In terms of technical challenges, here’s some of what we’re thinking about:
- How do you scale GenAI systems?
- How do you scale vector databases?
- Which models do you call, and when?
- How do you optimize for cost?
- How do you route to a different part of the system?
One thing that’s technically unique about Harvey is that we are one of the world’s largest document processing systems. A single enterprise customer might upload anywhere between 200,000 to over 1 million documents and then ask our AI agents to perform actions on those documents.
That’s really like performing 200,000 to 1 million actions. That creates a fan-out problem where one action becomes hundreds of thousands of actions.

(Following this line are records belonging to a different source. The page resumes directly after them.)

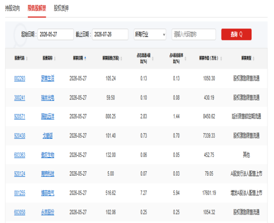Image resolution: width=274 pixels, height=223 pixels.
Task: Switch to the 持股动向 tab
Action: tap(12, 8)
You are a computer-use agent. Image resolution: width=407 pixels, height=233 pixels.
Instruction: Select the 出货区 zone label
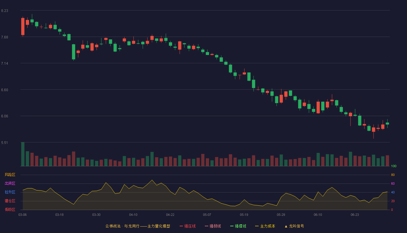(x=10, y=183)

This is a very difficult distributed systems scaling problem in the AI agent space.
Harvey’s culture is really customer-first. Our engineers partner closely with our customers and are empowered to translate their problems into technical projects, then get those solutions into production. This is an exciting environment to work in for engineers who want to get the maximum reward for customers, quickly.
When we first present Harvey to customers, we always start with the lowest-common denominator set of use cases. From there, customers ask us if we can actually do X, Y, or Z new types of tasks, and that informs how we evolve the core platform.

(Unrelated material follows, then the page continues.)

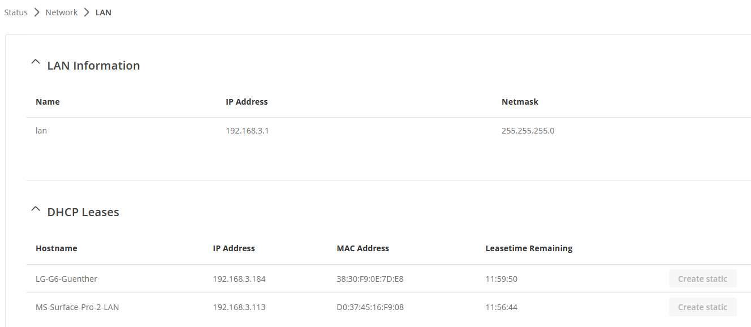Select IP address 192.168.3.184
This screenshot has height=327, width=751.
click(x=239, y=279)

One example is a product called Playbooks where customers can upload their organization's contract standards—let’s say, restrictions on what language is accepted that can be applied to future contracts to determine which fit those restrictions.
Some customers said, “Well, we don’t know have a playbook.” So we had our engineers come in and figure out how to reverse engineer a playbook based on the customer’s existing contracts and show them, “Here’s the playbook you’ve actually been using this whole time.”

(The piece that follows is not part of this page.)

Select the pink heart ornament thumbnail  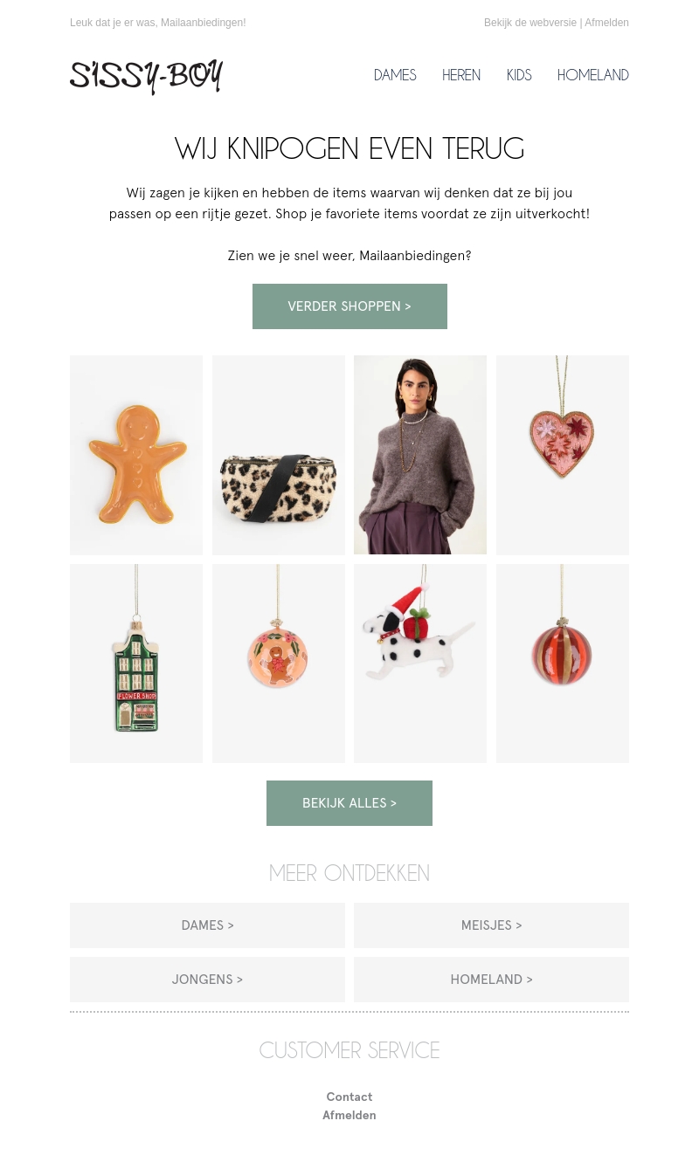563,455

We took that use case and moved it into the core Harvey platform even though it started as a custom project for one customer. That’s an example of how we work to define the product on the go, to find product-market fit, and how engineers can have outsize impact at Harvey.
Last but not least, what question does every engineering candidate ask you?
The most common by far is, “Why is your world different from foundational model companies? Why couldn’t I just go to ChatGPT, ask the same question, and get the same result?” That’s an important question to address, and the answer is multipronged.
First, think of any operating system—Apple’s iOS or Google’s Android, for example. There are apps built on top of those systems that are $100B companies. Technically speaking, Apple and Google could have built any of those apps because they own the foundation. What made those app companies successful is focusing on a specific domain and problem, then building what is needed for those customers. The same logic applies to Harvey and ChatGPT. Verticalization is necessary for the best results.
Second, the enterprise needs more than just a raw foundation model. You need corporate governance, security, privacy. You need to make sure the software plays well with other software and integrations. These are the considerations at the core of how you build true enterprise software.
Third, distribution. We care a lot about owning the mental model for legal AI. We want Harvey to be the name people think of even if 30 other competitors emerge in this space.
Fourth, data. We work on a specific vertical and understand it deeply. As a result, we’re able to collect data that can help fine-tune our foundational model and build a post-training framework on top of it that creates more accuracy in future legal work.
Fifth, the technological advantages. We have higher per-product requirements than a foundational model would. A bit of hallucination is okay with a general consumer product. But in the legal space, you have to be 100% accurate. You have to have the right sources and the right citations. There is extremely low tolerance for hallucination, which is a unique technical aspect of how we build.
Those are the major advantages I point to.